== Data for this task

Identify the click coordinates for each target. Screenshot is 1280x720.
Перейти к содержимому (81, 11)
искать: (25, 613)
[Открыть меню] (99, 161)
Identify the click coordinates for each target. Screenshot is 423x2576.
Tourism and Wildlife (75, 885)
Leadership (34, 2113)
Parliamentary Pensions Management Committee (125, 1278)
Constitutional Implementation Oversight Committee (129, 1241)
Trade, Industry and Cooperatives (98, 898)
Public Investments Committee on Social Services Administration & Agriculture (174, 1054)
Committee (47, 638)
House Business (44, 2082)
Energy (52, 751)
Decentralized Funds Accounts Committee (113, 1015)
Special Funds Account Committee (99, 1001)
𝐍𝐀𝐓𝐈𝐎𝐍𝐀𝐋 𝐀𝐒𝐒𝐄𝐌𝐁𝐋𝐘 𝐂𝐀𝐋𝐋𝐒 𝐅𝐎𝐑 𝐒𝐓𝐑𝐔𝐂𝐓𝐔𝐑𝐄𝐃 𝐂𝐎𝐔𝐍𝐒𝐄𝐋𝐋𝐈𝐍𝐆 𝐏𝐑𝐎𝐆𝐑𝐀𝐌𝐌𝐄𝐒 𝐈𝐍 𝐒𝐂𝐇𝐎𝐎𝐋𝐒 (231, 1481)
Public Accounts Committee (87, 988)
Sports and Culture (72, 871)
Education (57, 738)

====

_Work item_. Extract each record, keeping it identical to the original.

_Solved problem_.
Identify the click coordinates for each target. Screenshot is 1280x720.
Перейти к содержимому (81, 11)
искать: (25, 613)
[Открыть меню] (99, 161)
Identify the click coordinates for each target. Screenshot is 423x2576.
Tourism and Wildlife (75, 885)
Leadership (34, 2113)
Parliamentary Pensions Management Committee (125, 1278)
Constitutional Implementation Oversight Committee (129, 1241)
Trade, Industry and Cooperatives (98, 898)
Public Investments Committee on Social Services Administration & Agriculture (174, 1054)
Committee (47, 638)
House Business (44, 2082)
Energy (52, 751)
Decentralized Funds Accounts Committee (113, 1015)
Special Funds Account Committee (99, 1001)
𝐍𝐀𝐓𝐈𝐎𝐍𝐀𝐋 𝐀𝐒𝐒𝐄𝐌𝐁𝐋𝐘 𝐂𝐀𝐋𝐋𝐒 𝐅𝐎𝐑 𝐒𝐓𝐑𝐔𝐂𝐓𝐔𝐑𝐄𝐃 𝐂𝐎𝐔𝐍𝐒𝐄𝐋𝐋𝐈𝐍𝐆 𝐏𝐑𝐎𝐆𝐑𝐀𝐌𝐌𝐄𝐒 𝐈𝐍 𝐒𝐂𝐇𝐎𝐎𝐋𝐒 (231, 1481)
Public Accounts Committee (87, 988)
Sports and Culture (72, 871)
Education (57, 738)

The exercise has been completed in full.